Fair Disclosure Wire

| July 30, 2007 | COPYRIGHT 2003 CQ Transcriptions. (Hide copyright information)Copyright

Original Source: FD (FAIR DISCLOSURE) WIRE

OPERATOR: Good afternoon, ladies and gentlemen. Welcome to the ABN Amro second quarter results 2007 presentation. (OPERATOR INSTRUCTION) I would now like to turn the call over to your host, Mr. Rijkman Groenink.

HUIBERT BOUMEESTER, CFO, ABN AMRO: That was good, thank you. What we've got to discuss with you of course is the first half '07 results. We'll be joined shortly by Rijkman Groenink. The response to the discussion perhaps is around the operating performance. We have a very select audience here at home. We are joined in the webcast but we still have -- it remains select. But I have to plead guilty, as well, this morning. So I think we'll just [go ahead].

The first thing that we would like to notice from the operating results in the first half '07 is that they do show a pretty strong performance in conditions of corporate uncertainty. We're going to first discuss those. Then I would like to take you through the year of delivery discussion and Rijkman will address the strategic options explored section. If you have any questions as we go along please do ask and I will try to answer.

The first half results of '07 show a strong performance and why do we say that?
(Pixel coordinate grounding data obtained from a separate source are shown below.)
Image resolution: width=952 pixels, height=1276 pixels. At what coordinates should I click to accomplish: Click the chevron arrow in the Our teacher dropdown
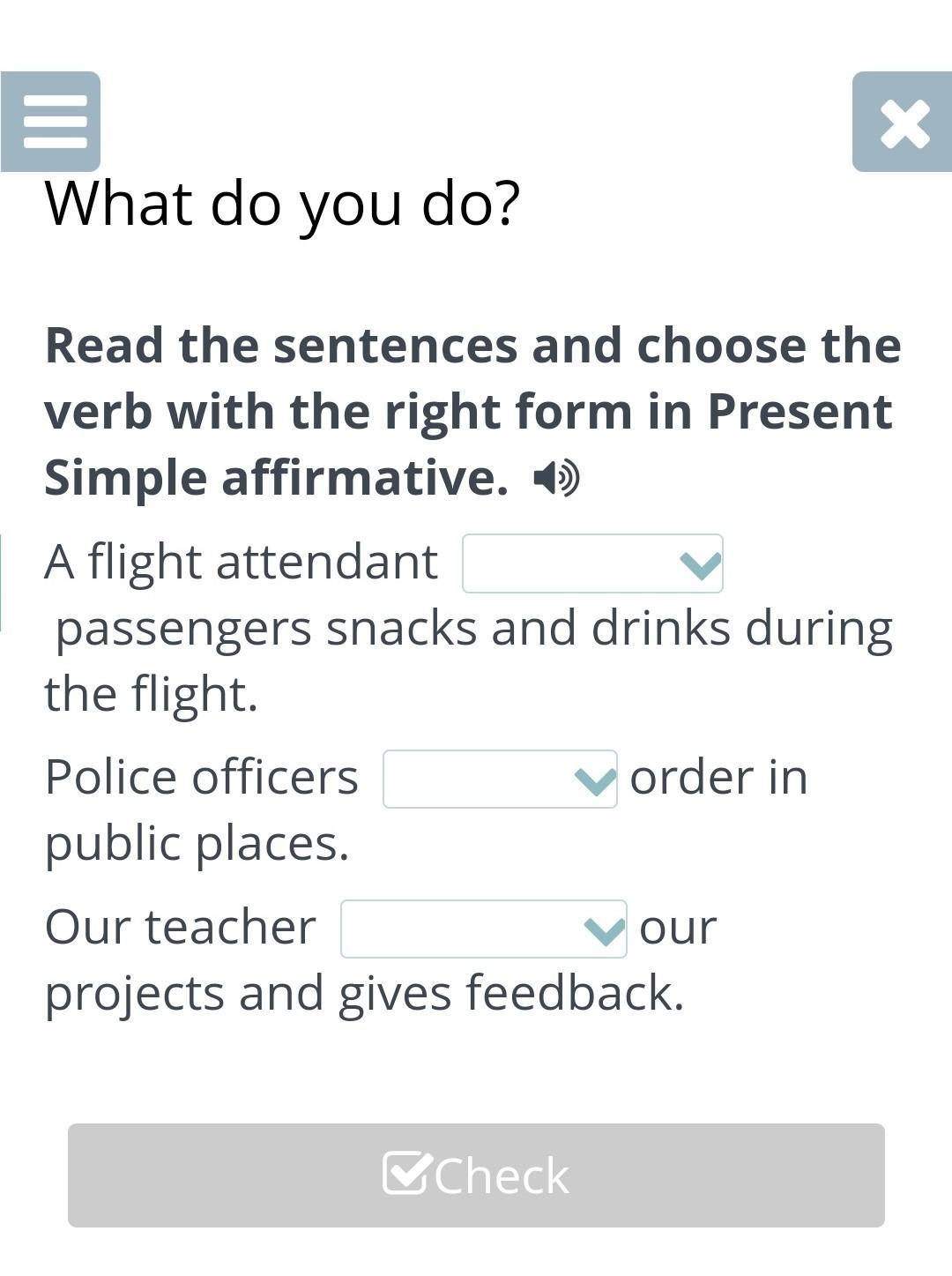point(604,930)
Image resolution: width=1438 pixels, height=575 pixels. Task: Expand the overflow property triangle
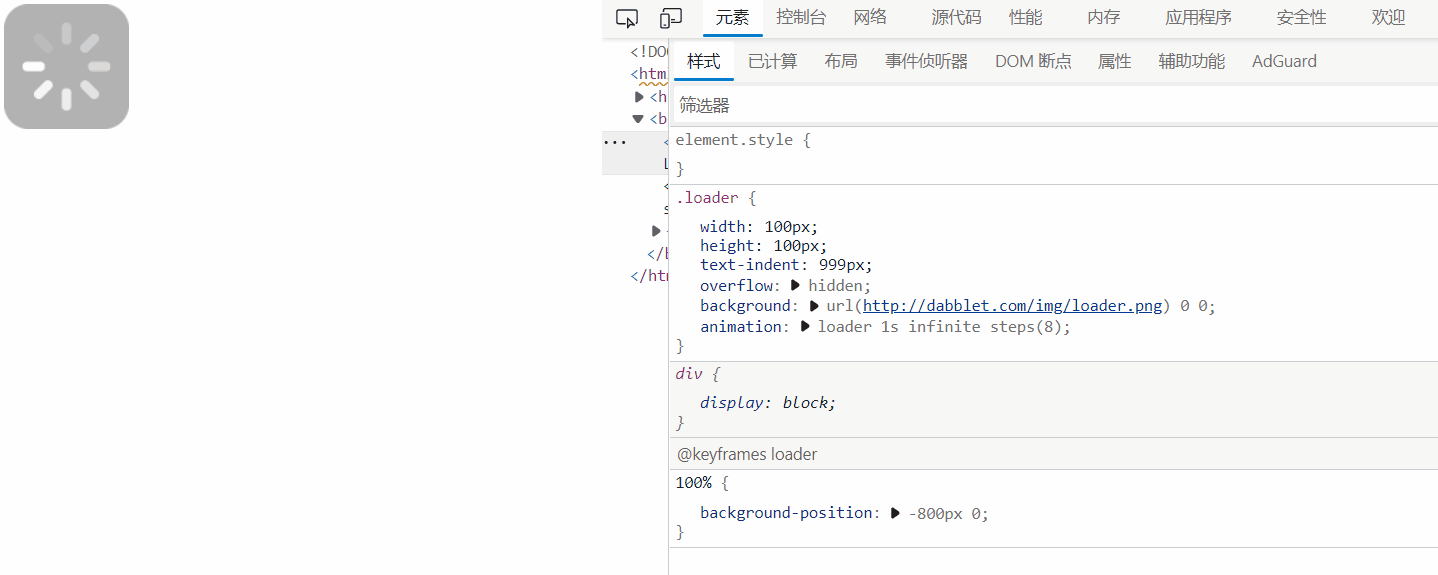coord(796,285)
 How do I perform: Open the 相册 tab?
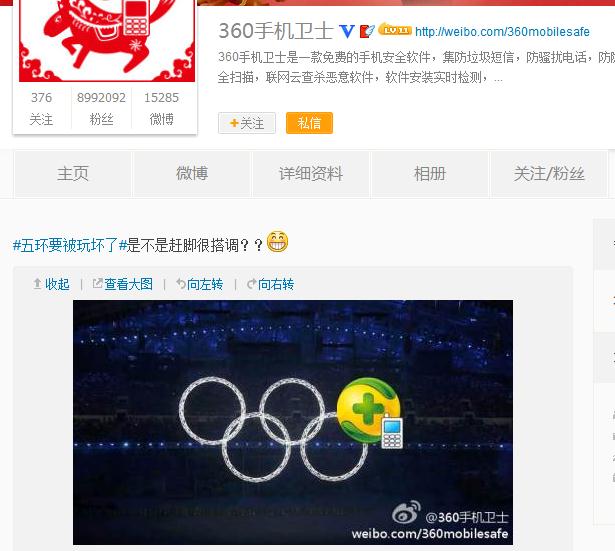pos(430,174)
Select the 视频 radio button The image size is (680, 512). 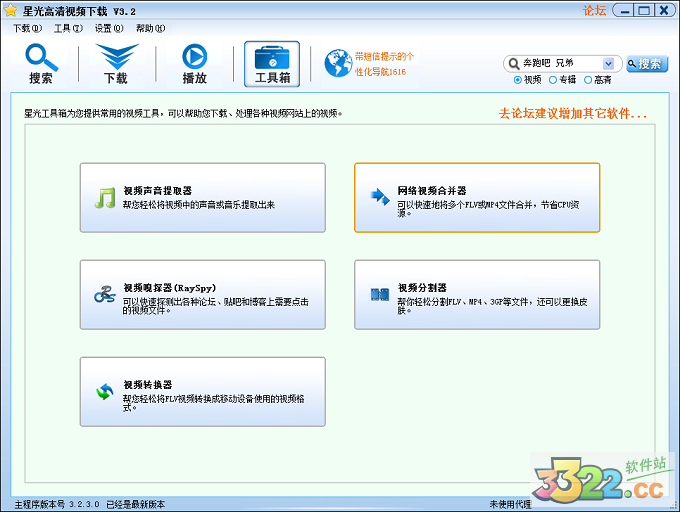pos(518,80)
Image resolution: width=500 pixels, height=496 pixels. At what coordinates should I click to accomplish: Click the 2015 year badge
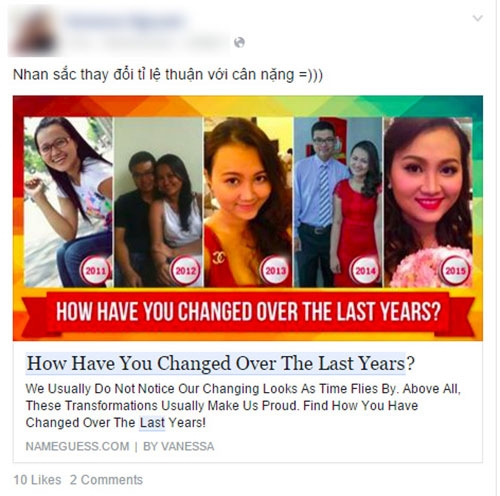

The reported revenue growth 12.6%. When adjusted, and of course we have adjusted for a number of items that you can see footnoted on the bottom of the page, is actually 14.3%, which has been driven by increase in operating income in all Bus. We have, of course, seen a strong underlying performance in the [new] global markets.

We had also seen, on a reported basis, expenses went up 14%, but when adjusted at 8.6%. Of course leading to well below cost growth relative to revenues, leading to a very significant increase in reported. Operating result is 9.1% but particularly up 29.1% in terms of the adjusted operating result. That again in turn then leads to a 3.6 percentage point improvement in the adjusted efficiency ratio to 68.5% for the first half.
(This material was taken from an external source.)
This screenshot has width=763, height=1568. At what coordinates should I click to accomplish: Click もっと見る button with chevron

That in turn, of course, leads to a reported profit which is marginally down at 1.4%, but on an adjusted basis is up by 13.4% to EUR2.39b. And that is despite higher taxes and loan loss impairments as a result obviously of some of the BUs I had already alluded to, but also Asia, Latin America and Europe. And we see indeed that the markets business unit has led the further driving of increased operating profit significantly.

That's where I would like to start and sort of finish the first summary of the results. Of course there is a comparison that we've made Q on Q but we remain, as we have said, well on track to beat the 2007 EPS target of EUR2.3 on an adjusted basis. We do that from a position of capital strength, 6.12 core Tier 1 and an 8.17 Tier 1 ratio and therefore, we feel that in the right combination of caution and of course reflecting the improved earnings that we're able to pay a dividend of EUR0.58, which is up 5.5%. So far the general sort of statement on the first half results.

The next slide shows that depicted and I'm happy to come back to this EPS discussion should you want to. But it's clear from these numbers that we are well positioned to deliver on an EPS basis.

If you look at the adjusted revenue growth by 14.3%, which has been driven by high revenues of BUs, of course you can see with the exclusion of course of our Group functions BU contributions from all BUs, albeit that some BUs have seen a marked improvement in terms of revenue growth. Notable, as I said earlier, are the business units Europe, Latin America and Asia. And if you look at the light yellow boxes you can see the contribution and growth in contribution from the Global Market set of products. It's quite significant, as well, supported by robust growth for global clients.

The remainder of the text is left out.